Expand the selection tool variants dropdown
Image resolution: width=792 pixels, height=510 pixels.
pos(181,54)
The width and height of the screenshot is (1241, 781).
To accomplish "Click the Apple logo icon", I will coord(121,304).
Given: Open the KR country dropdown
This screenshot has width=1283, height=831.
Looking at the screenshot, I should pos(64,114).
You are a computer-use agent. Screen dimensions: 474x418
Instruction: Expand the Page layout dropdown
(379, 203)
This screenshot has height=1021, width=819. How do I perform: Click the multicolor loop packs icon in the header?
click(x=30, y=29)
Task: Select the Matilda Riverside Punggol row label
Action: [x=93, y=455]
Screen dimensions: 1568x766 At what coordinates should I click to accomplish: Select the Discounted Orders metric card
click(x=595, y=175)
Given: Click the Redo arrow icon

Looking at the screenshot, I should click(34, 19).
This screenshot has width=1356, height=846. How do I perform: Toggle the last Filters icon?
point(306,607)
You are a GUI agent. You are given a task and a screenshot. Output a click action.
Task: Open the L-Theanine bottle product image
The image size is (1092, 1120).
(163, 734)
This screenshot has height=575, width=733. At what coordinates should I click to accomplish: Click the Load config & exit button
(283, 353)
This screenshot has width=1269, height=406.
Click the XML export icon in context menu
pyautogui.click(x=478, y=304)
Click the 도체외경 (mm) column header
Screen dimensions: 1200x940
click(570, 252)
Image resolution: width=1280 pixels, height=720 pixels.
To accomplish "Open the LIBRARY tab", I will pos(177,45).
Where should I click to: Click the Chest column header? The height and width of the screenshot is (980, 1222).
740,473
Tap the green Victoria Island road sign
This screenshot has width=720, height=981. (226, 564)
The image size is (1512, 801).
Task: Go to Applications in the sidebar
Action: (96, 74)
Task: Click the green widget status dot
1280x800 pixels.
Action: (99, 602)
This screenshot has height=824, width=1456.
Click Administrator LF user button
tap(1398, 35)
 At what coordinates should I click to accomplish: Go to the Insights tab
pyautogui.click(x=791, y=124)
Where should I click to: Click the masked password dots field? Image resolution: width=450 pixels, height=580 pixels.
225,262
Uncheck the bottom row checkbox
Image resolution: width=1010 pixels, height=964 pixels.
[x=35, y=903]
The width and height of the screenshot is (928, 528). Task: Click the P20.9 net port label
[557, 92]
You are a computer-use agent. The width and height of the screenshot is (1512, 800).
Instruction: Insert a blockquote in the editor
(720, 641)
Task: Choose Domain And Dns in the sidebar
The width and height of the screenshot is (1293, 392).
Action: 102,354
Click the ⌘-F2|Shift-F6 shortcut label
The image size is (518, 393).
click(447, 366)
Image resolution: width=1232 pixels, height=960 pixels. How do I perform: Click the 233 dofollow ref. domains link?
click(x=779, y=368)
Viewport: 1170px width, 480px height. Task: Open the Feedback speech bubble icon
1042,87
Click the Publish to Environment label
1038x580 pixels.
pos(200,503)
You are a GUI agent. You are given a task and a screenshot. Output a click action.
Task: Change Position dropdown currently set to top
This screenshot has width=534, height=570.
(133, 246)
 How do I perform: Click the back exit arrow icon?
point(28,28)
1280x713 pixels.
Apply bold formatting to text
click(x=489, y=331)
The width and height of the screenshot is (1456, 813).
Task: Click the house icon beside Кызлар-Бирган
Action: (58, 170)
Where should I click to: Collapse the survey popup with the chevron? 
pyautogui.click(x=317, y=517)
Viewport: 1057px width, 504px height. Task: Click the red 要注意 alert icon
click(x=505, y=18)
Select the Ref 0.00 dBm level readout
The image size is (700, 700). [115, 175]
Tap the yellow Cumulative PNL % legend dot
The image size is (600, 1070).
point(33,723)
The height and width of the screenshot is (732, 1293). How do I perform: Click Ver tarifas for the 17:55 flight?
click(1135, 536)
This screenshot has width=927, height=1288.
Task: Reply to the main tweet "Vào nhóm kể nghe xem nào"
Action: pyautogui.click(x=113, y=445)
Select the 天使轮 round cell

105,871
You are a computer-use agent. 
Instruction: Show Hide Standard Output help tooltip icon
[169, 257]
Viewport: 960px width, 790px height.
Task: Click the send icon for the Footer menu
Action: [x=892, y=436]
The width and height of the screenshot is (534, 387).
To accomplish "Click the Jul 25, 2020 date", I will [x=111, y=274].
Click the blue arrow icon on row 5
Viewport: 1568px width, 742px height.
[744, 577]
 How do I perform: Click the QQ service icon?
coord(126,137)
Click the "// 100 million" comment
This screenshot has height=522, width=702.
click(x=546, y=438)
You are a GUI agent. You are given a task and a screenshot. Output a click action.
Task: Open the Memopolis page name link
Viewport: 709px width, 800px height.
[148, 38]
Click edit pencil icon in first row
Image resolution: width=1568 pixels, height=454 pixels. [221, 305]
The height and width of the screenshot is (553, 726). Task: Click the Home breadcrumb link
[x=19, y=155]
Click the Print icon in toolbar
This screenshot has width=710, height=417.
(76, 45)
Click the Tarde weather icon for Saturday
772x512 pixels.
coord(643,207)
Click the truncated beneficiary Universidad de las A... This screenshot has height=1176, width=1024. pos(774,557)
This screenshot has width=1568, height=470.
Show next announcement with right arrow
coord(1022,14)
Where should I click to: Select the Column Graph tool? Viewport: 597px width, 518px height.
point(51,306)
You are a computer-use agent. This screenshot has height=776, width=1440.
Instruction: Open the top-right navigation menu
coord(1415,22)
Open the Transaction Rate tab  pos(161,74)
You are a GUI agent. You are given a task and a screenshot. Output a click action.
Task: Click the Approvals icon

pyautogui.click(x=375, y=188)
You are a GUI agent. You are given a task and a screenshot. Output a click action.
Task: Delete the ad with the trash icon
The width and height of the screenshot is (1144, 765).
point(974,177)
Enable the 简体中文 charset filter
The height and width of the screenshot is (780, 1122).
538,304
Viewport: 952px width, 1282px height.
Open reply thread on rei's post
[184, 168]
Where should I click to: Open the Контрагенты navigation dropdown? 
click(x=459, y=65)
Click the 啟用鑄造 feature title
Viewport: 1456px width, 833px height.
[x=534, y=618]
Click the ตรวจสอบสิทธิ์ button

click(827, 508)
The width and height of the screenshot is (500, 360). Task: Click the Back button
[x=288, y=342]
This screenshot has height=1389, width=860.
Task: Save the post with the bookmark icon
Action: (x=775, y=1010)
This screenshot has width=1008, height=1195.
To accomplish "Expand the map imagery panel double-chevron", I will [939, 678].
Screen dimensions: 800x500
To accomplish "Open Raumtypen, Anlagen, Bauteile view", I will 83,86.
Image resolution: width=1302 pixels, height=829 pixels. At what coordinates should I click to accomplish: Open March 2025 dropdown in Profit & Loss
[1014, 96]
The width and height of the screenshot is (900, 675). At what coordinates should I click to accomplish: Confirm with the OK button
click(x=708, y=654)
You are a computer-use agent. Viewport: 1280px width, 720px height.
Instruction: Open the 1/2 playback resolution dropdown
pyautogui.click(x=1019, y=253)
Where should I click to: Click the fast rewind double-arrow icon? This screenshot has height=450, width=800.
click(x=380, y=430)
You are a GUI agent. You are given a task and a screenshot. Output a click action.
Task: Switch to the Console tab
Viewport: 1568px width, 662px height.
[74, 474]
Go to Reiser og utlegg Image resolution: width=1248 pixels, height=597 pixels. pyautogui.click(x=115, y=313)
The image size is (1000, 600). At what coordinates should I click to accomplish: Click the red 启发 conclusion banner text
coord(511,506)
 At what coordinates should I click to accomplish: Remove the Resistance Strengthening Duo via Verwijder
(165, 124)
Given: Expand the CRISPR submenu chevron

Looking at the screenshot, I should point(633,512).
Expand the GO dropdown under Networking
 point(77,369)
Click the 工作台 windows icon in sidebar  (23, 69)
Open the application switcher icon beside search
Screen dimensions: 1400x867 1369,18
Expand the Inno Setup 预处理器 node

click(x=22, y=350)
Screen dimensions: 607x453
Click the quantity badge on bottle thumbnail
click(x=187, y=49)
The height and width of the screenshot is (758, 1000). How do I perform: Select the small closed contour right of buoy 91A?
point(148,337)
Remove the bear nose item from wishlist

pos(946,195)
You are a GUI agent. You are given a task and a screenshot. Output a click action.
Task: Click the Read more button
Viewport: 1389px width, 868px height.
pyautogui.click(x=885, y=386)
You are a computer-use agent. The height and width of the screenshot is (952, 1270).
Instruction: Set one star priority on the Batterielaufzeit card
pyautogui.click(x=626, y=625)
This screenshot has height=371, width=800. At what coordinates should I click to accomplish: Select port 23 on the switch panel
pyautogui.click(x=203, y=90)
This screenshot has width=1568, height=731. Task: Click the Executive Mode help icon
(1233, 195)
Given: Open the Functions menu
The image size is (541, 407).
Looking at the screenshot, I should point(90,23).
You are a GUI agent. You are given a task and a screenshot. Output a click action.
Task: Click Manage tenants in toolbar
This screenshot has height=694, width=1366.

_PROBLEM TO SOLVE_
Look back at the entries above and repeat, unchanged, every line from the line holding "Task: Delete the ad with the trash icon" through the line holding "Go to Reiser".

_COMPLETED TASK_
Task: Delete the ad with the trash icon
The width and height of the screenshot is (1144, 765).
point(974,177)
Enable the 简体中文 charset filter
The height and width of the screenshot is (780, 1122).
538,304
Viewport: 952px width, 1282px height.
Open reply thread on rei's post
[184, 168]
Where should I click to: Open the Контрагенты navigation dropdown? 
click(x=459, y=65)
Click the 啟用鑄造 feature title
Viewport: 1456px width, 833px height.
[x=534, y=618]
Click the ตรวจสอบสิทธิ์ button

click(827, 508)
The width and height of the screenshot is (500, 360). Task: Click the Back button
[x=288, y=342]
This screenshot has height=1389, width=860.
Task: Save the post with the bookmark icon
Action: (x=775, y=1010)
This screenshot has width=1008, height=1195.
To accomplish "Expand the map imagery panel double-chevron", I will [939, 678].
Screen dimensions: 800x500
To accomplish "Open Raumtypen, Anlagen, Bauteile view", I will 83,86.
Image resolution: width=1302 pixels, height=829 pixels. At what coordinates should I click to accomplish: Open March 2025 dropdown in Profit & Loss
[1014, 96]
The width and height of the screenshot is (900, 675). At what coordinates should I click to accomplish: Confirm with the OK button
click(x=708, y=654)
You are a computer-use agent. Viewport: 1280px width, 720px height.
Instruction: Open the 1/2 playback resolution dropdown
pyautogui.click(x=1019, y=253)
Where should I click to: Click the fast rewind double-arrow icon? This screenshot has height=450, width=800.
click(x=380, y=430)
You are a GUI agent. You are given a task and a screenshot. Output a click action.
Task: Switch to the Console tab
Viewport: 1568px width, 662px height.
[74, 474]
Go to Reiser og utlegg Image resolution: width=1248 pixels, height=597 pixels. pyautogui.click(x=115, y=313)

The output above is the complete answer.